# Records shown:
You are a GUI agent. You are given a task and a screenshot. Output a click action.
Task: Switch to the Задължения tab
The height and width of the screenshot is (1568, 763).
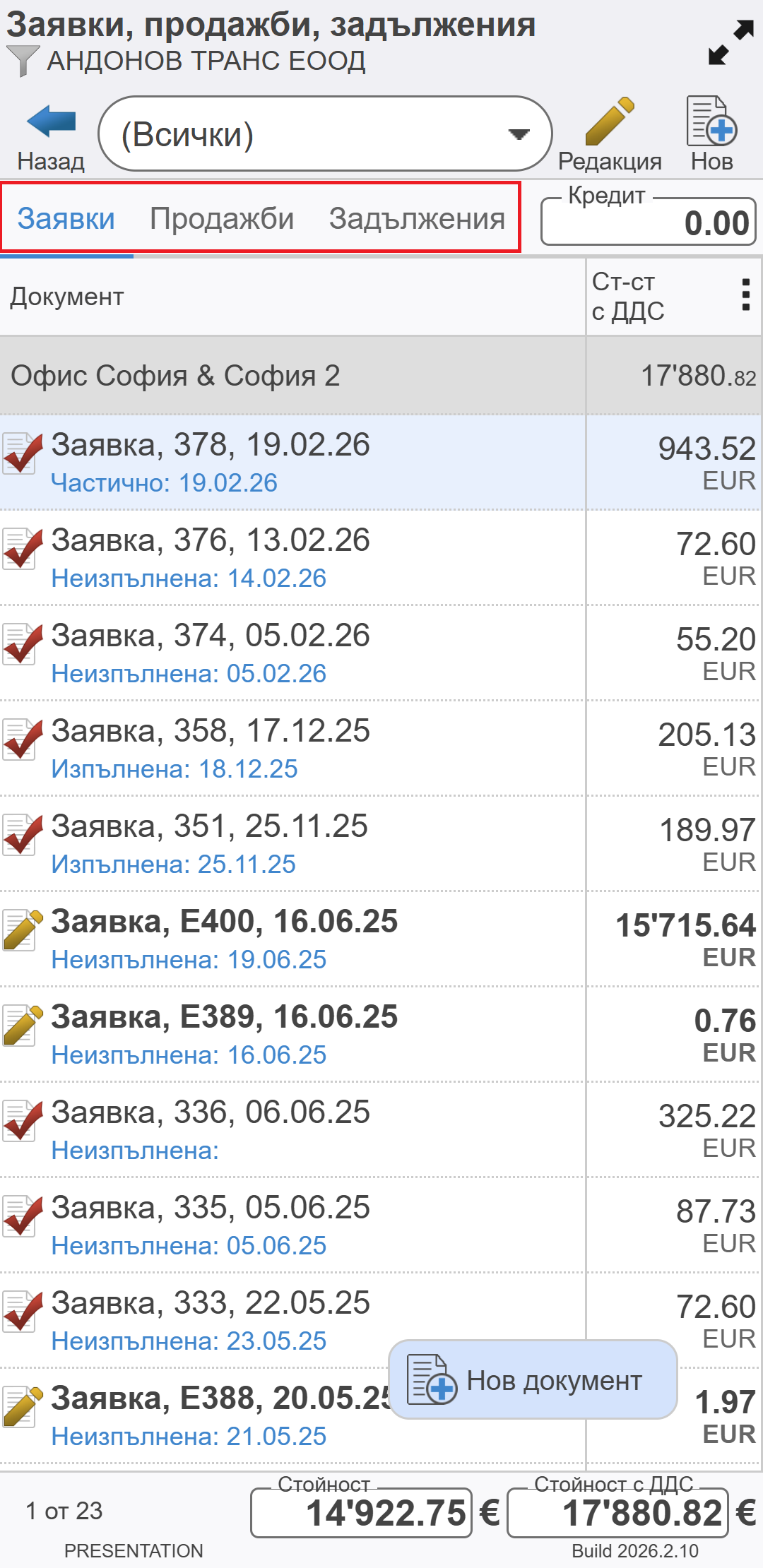pos(417,219)
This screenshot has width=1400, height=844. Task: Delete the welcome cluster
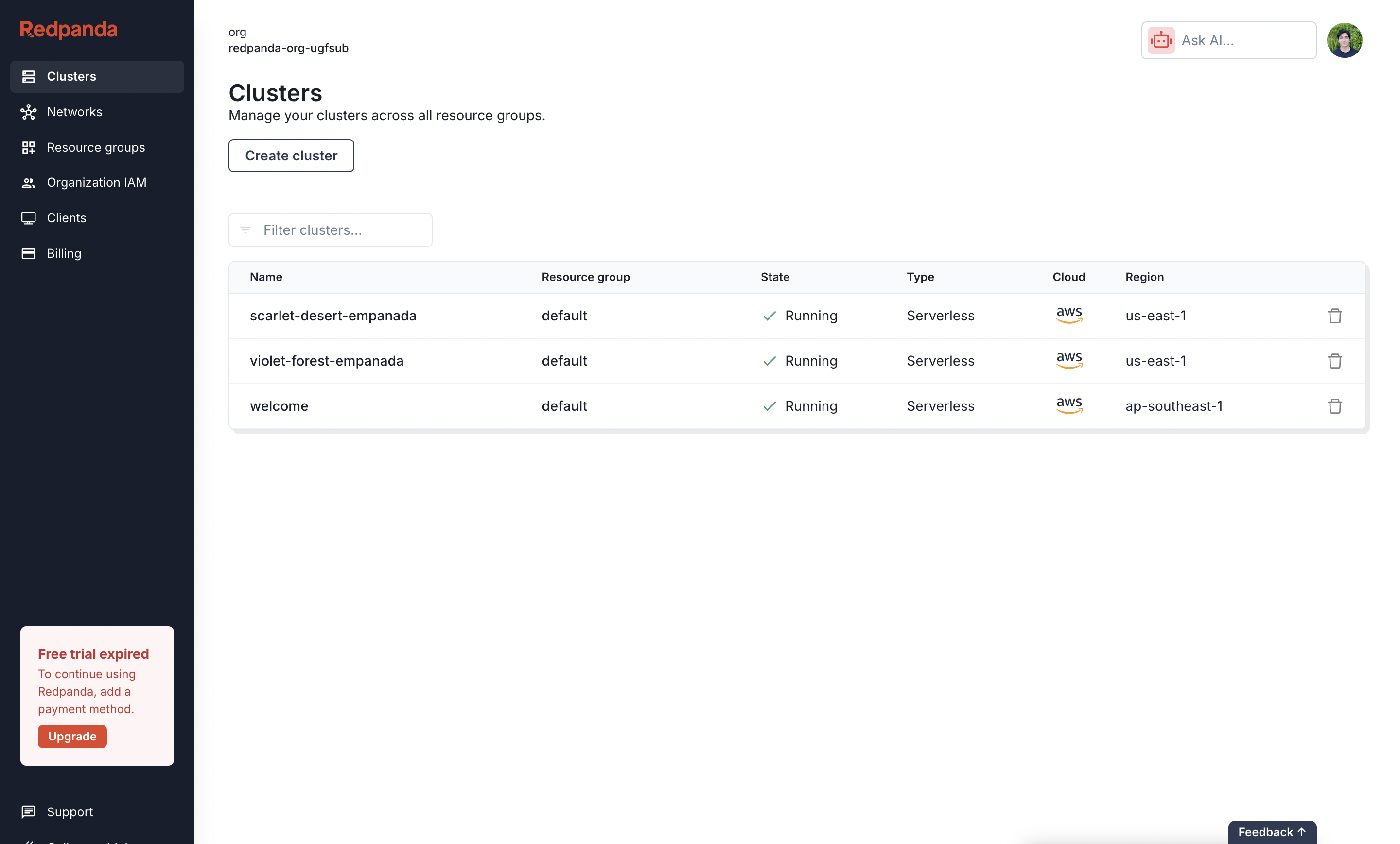click(1335, 406)
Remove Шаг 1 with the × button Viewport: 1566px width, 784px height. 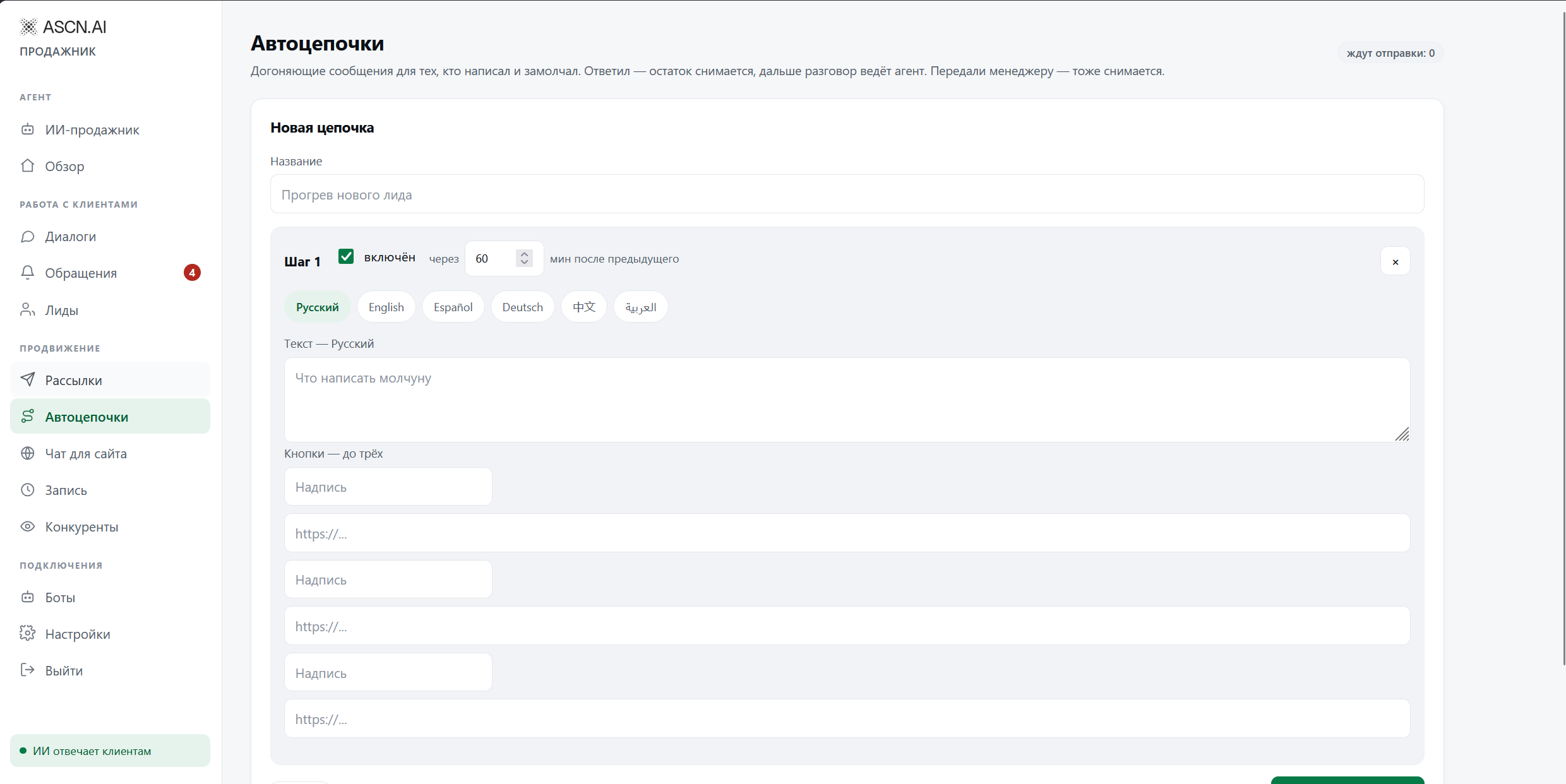[x=1396, y=261]
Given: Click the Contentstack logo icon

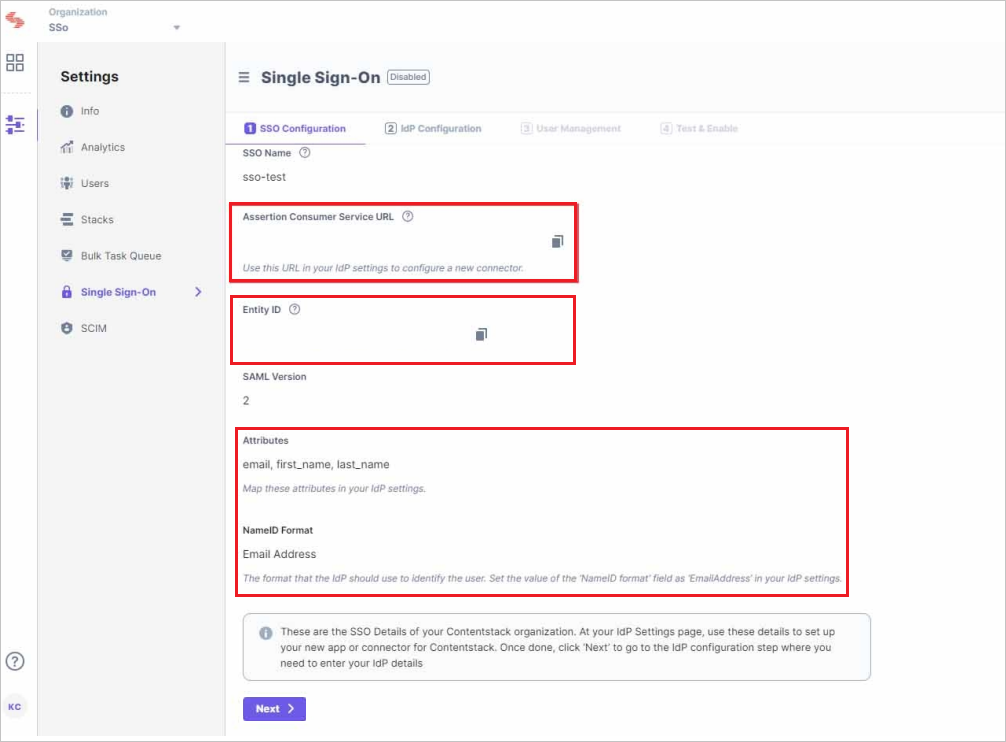Looking at the screenshot, I should tap(15, 19).
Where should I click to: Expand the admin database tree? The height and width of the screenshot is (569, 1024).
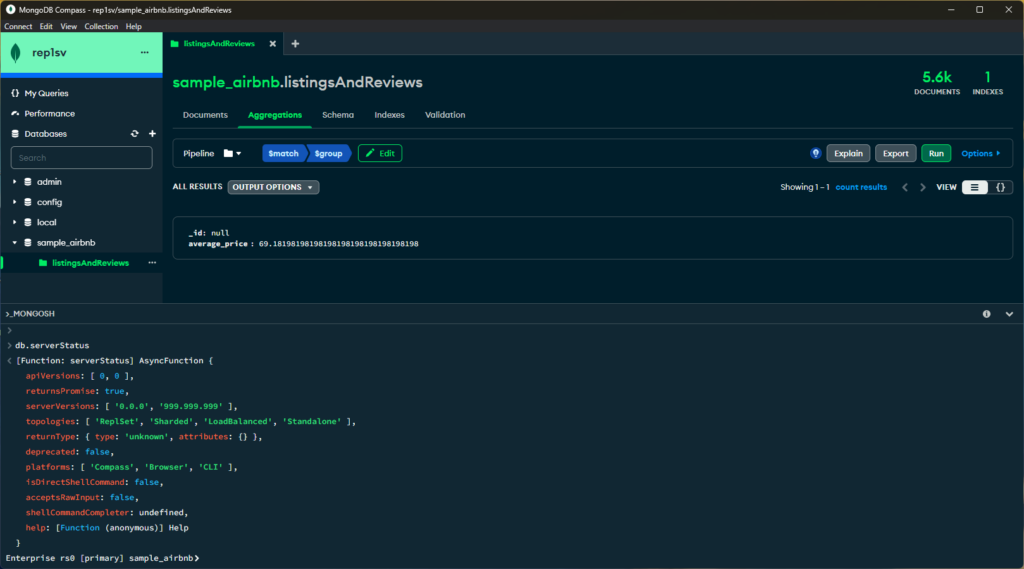click(x=14, y=182)
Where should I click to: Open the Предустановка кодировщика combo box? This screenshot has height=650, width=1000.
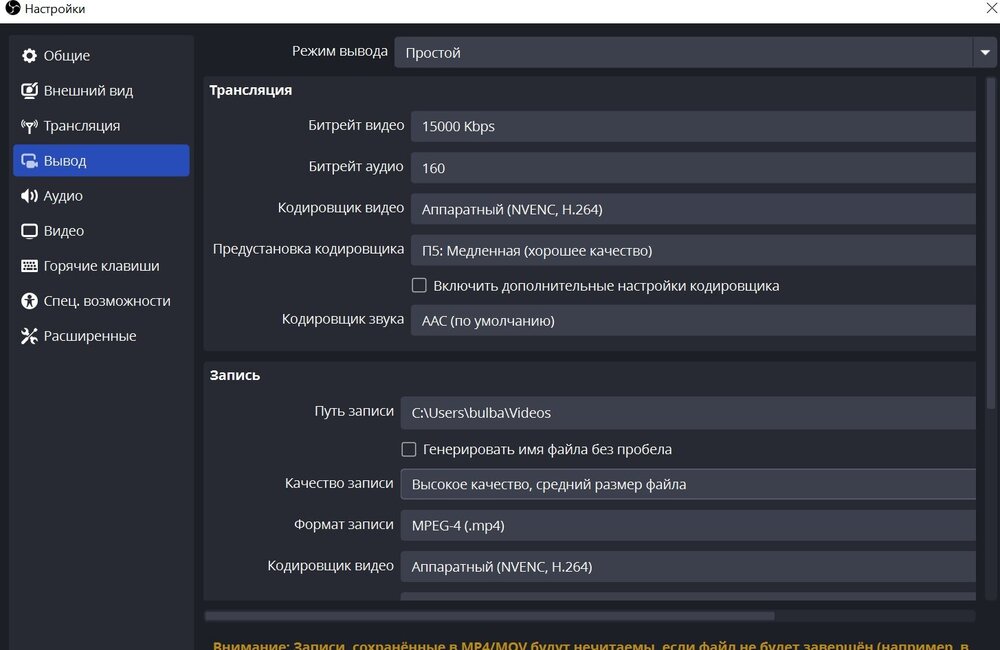[x=692, y=250]
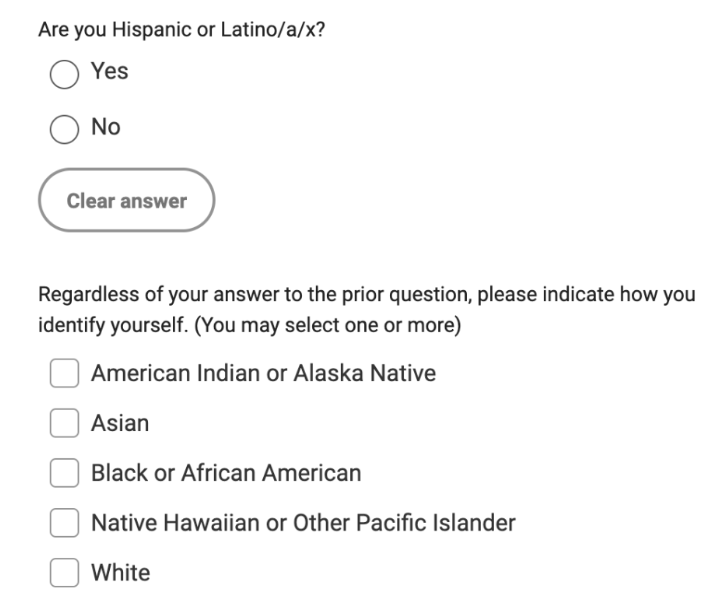The width and height of the screenshot is (721, 608).
Task: Select the "Yes" radio button circle
Action: [x=64, y=75]
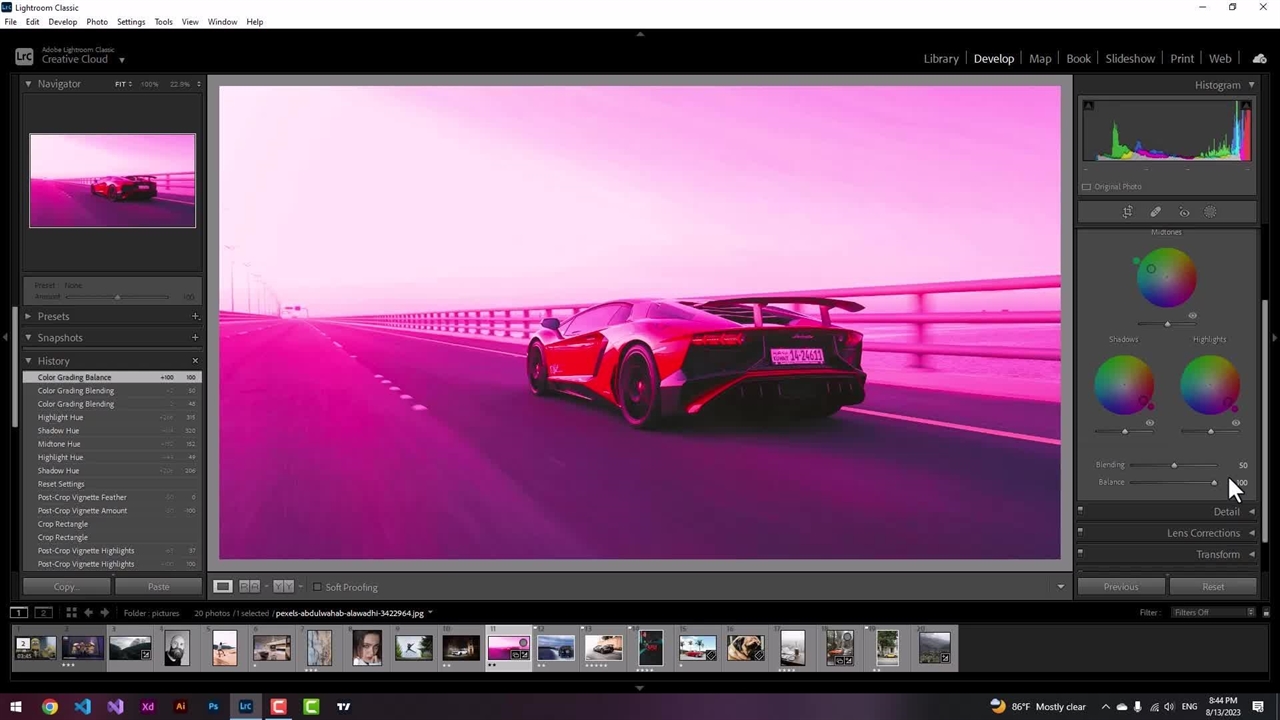Add a new preset with plus icon
The width and height of the screenshot is (1280, 720).
195,316
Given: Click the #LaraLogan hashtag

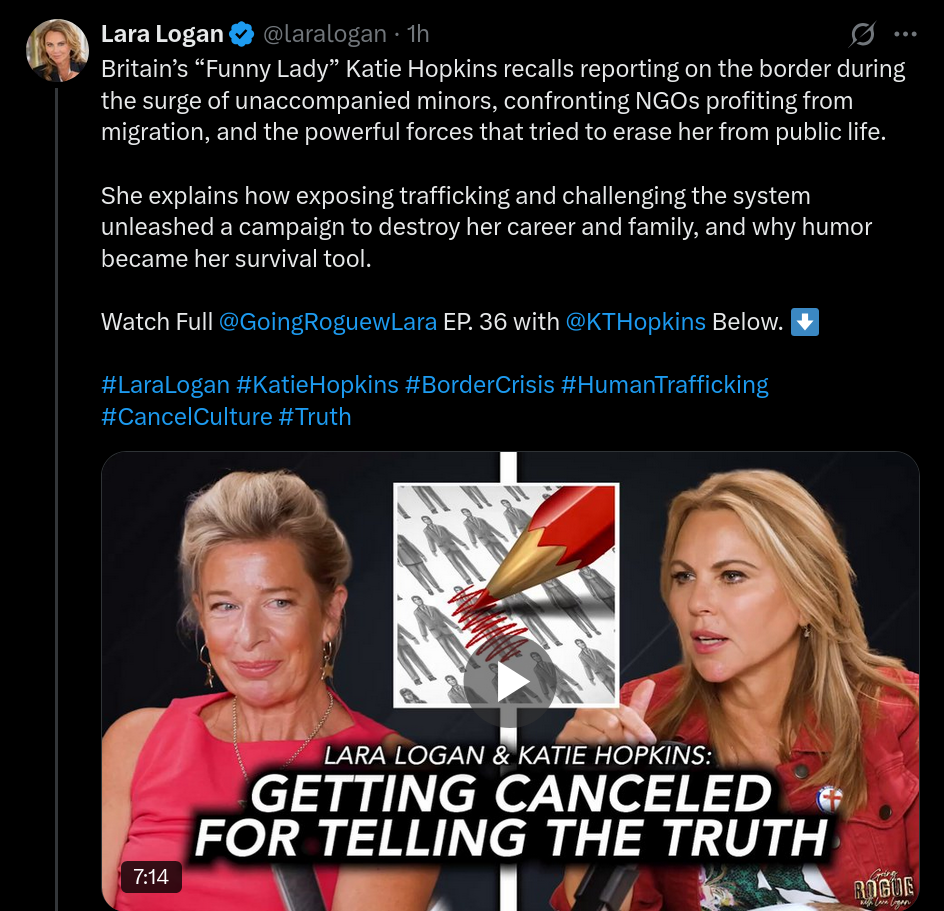Looking at the screenshot, I should pos(166,385).
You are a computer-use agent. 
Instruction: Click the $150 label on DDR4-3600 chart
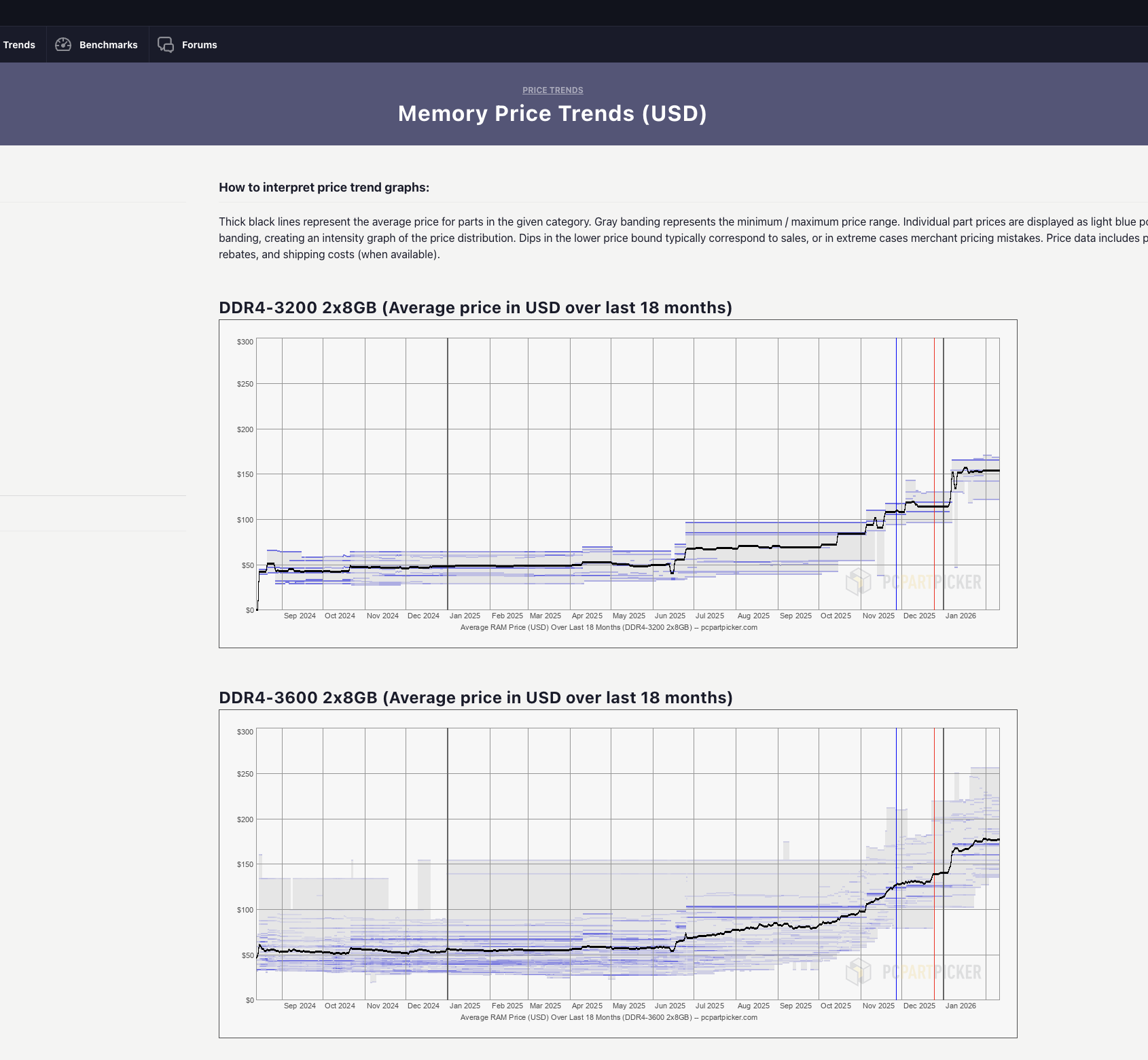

# Work to be completed:
Could you filter the material above and copy each line that holds the word "agent"?

# Output for this exercise:
You are a GUI agent. You are given a task and a screenshot. Output a click action.
You are a computer-use agent. 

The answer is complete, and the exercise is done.